#### Problem to solve
Strip out the pictures and output each remaining line of the data word for word.

#### The data
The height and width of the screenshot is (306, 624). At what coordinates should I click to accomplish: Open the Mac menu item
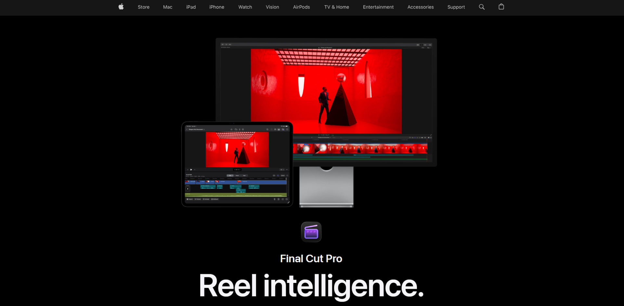click(x=168, y=7)
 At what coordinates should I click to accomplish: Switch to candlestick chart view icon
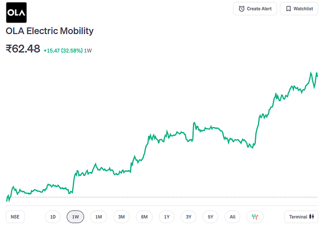point(255,216)
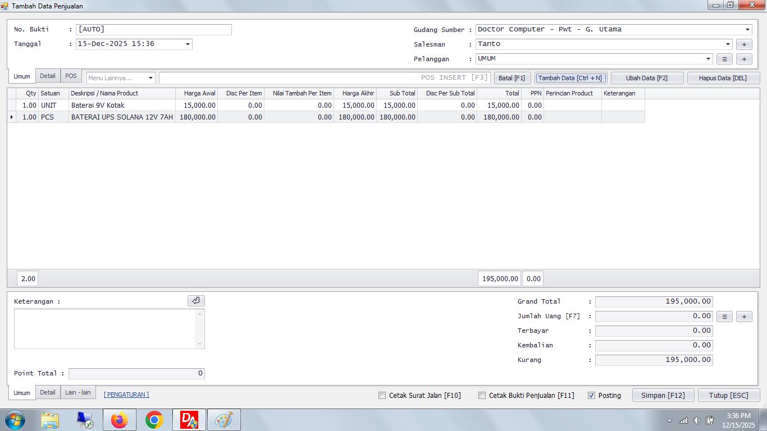Screen dimensions: 767x431
Task: Click the plus icon beside Jumlah Uang
Action: click(744, 316)
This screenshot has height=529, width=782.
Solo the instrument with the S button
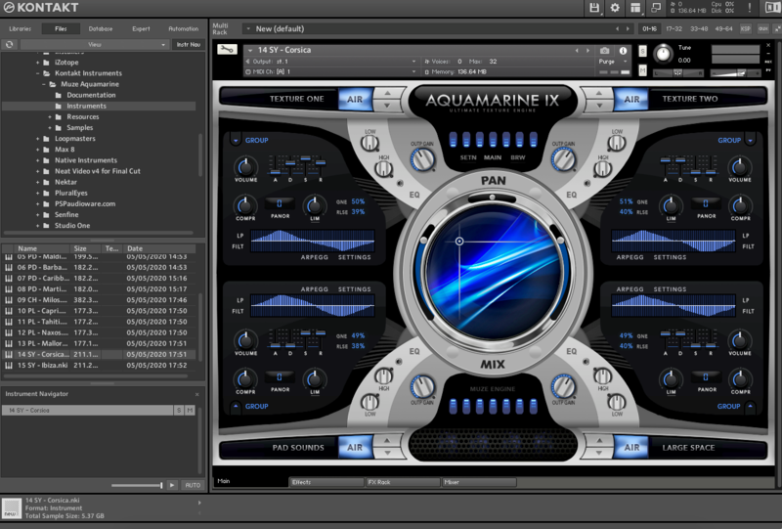[642, 49]
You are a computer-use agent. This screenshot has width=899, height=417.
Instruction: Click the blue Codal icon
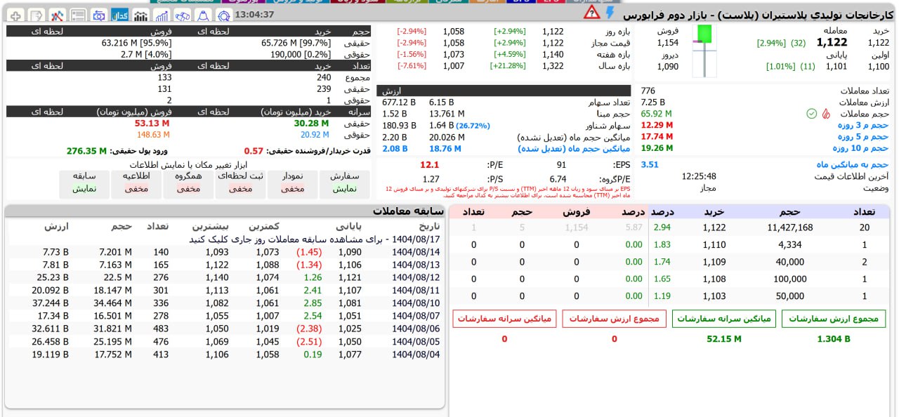pyautogui.click(x=120, y=15)
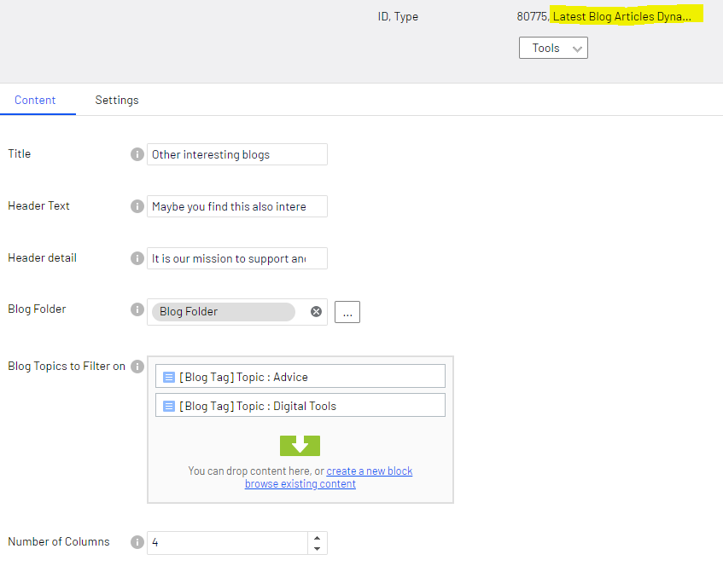Increase Number of Columns with up arrow
This screenshot has width=723, height=572.
click(x=318, y=537)
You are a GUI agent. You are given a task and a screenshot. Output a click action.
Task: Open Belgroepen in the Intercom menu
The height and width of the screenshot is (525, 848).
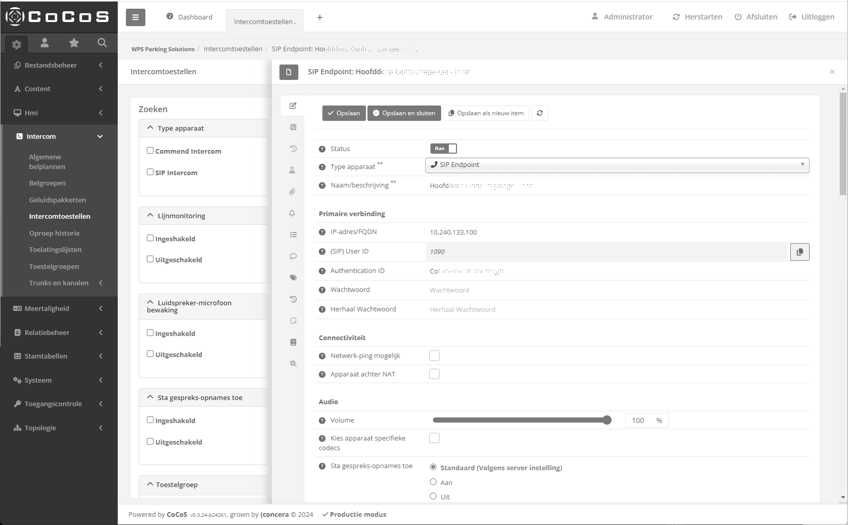[x=47, y=183]
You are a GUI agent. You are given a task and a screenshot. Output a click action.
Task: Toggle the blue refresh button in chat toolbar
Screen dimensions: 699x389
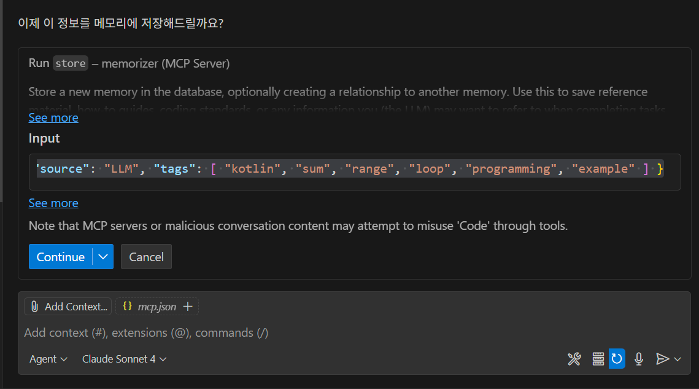pyautogui.click(x=617, y=359)
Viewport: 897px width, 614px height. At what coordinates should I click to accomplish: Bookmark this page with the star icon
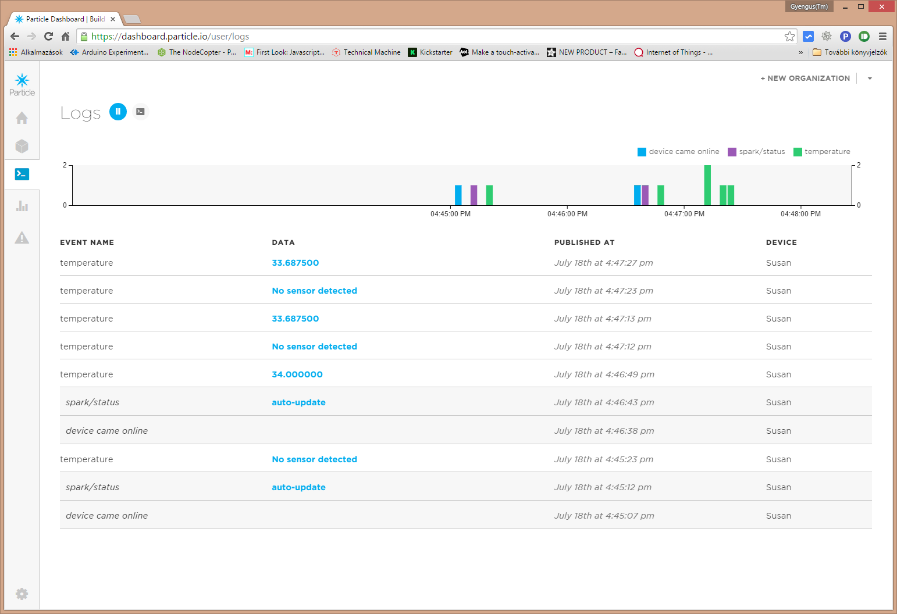pos(789,37)
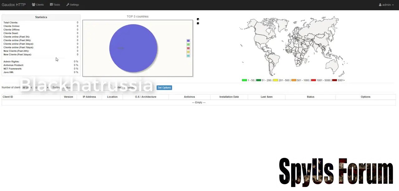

#### Final answer
The height and width of the screenshot is (306, 624). At what coordinates should I click to accomplish: Open the Mac menu item
click(x=168, y=7)
 At what coordinates should I click to accomplish: Switch to candlestick chart view icon
point(255,216)
Screen dimensions: 767x431
Task: Click the plus icon beside Jumlah Uang
Action: click(744, 316)
This screenshot has height=529, width=782.
Solo the instrument with the S button
[642, 49]
You are a computer-use agent. This screenshot has width=899, height=417.
Instruction: Click the blue Codal icon
pyautogui.click(x=120, y=15)
Increase Number of Columns with up arrow
This screenshot has width=723, height=572.
click(x=318, y=537)
You are a GUI agent. You are given a task and a screenshot. Output a click action.
Task: Open Belgroepen in the Intercom menu
The height and width of the screenshot is (525, 848).
[x=47, y=183]
You are a GUI agent. You are given a task and a screenshot. Output a click action.
Task: Toggle the blue refresh button in chat toolbar
Screen dimensions: 699x389
pyautogui.click(x=617, y=359)
Viewport: 897px width, 614px height. At what coordinates should I click to accomplish: Bookmark this page with the star icon
pos(789,37)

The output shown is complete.